I was standing in line at Publix feeding my debit card through the machine and the woman who was bagging my groceries suddenly stopped. I looked at her and realized she was trying to read my t-shirt. With great compassion in her eyes, she looked at me and asked a perfectly reasonable question:
“Who’s Isabella Santos?”
Such a simple question. Yet in that moment, it occurred to me that I wasn’t sure how to answer it. Who’s Isabella Santos?
She’s Stuart and Erin’s daughter.
She’s Grant and Sophia’s sister.
She’s a girl who loved fancy dresses and red boots and having her nails and toes painted.
She’s a girl who was a warrior against stage IV neuroblastoma who fought harder than most people could have dreamed possible.
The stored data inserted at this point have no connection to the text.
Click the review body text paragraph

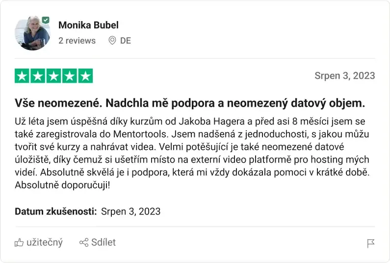[192, 153]
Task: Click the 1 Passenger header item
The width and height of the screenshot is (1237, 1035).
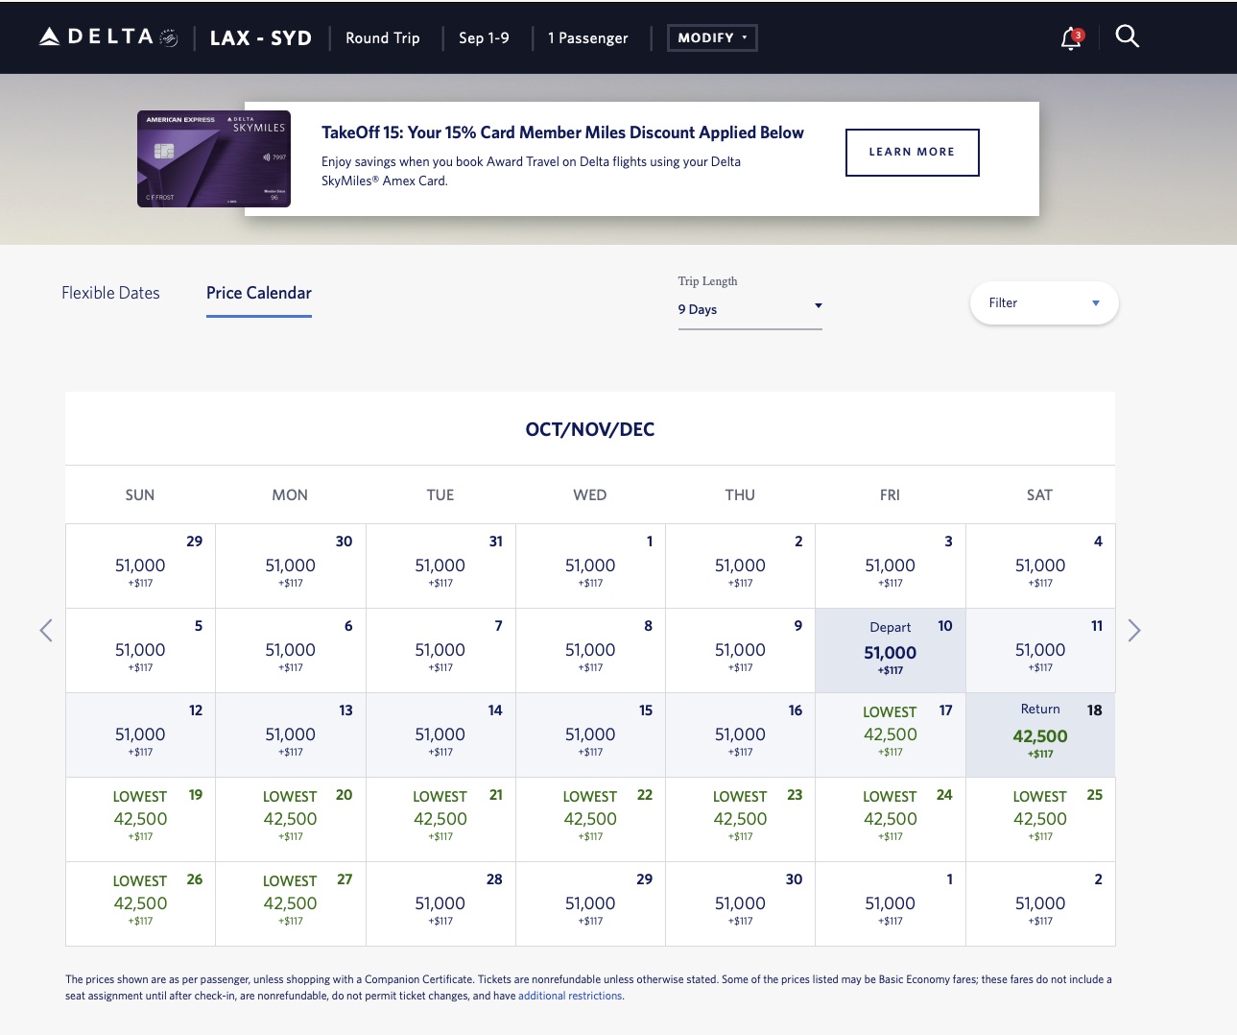Action: (x=587, y=37)
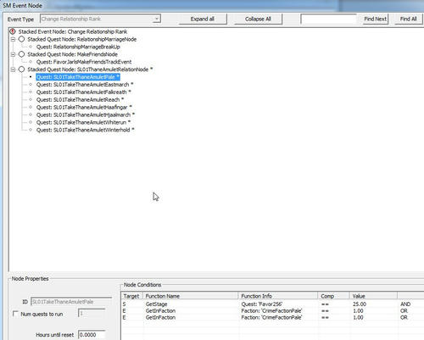Click bullet icon beside SL01TakeThaneAmuletWhiterun quest

coord(31,122)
She’s a girl who was feisty and smart and strong and very artistic.
She’s a girl who was focused, stubborn at times, independent, and fiercely determined.
She’s a girl who danced to her own tune and didn’t care who was watching.
She’s a girl who knew what she wanted and when she wanted it.
She’s a girl who had a big heart, who wanted to help other kids as much as she wanted to help herself.
She’s a girl who lost a fierce battle after fighting a monster that was just too big for her to take on.
Isabella Santos was all these things and then some. But that’s a pretty big mouthful for a stranger who asked me a simple question. So I sorted through all these initial thoughts that came into my head, knowing that I had a huge responsibility to portray Isabella in a way that was true to the core of who she was. I bore this responsibility for her, for Stuart and Erin and Grant and Sophia, for the thousands of people who loved and admired her, and for the thousands of children who are fighting cancer and are waiting desperately for a cure.
The question ended up being a lot harder to answer than I thought. But in the end, my response was simple:
“She was a beautiful seven-year-old girl who dreamed of a world with no more cancer.”
And though it was a simple description, I was thankful when the woman nodded solemnly, and in her eyes, conveyed an understanding of how deep and complex my response really was.
If this is how awareness spreads, then I’m ready to continue the task. I choose to bear that responsibility until Isabella’s dream of no more cancer comes true.
And today, with my exchange in the grocery store, the road to that destination got just a tiny bit smaller.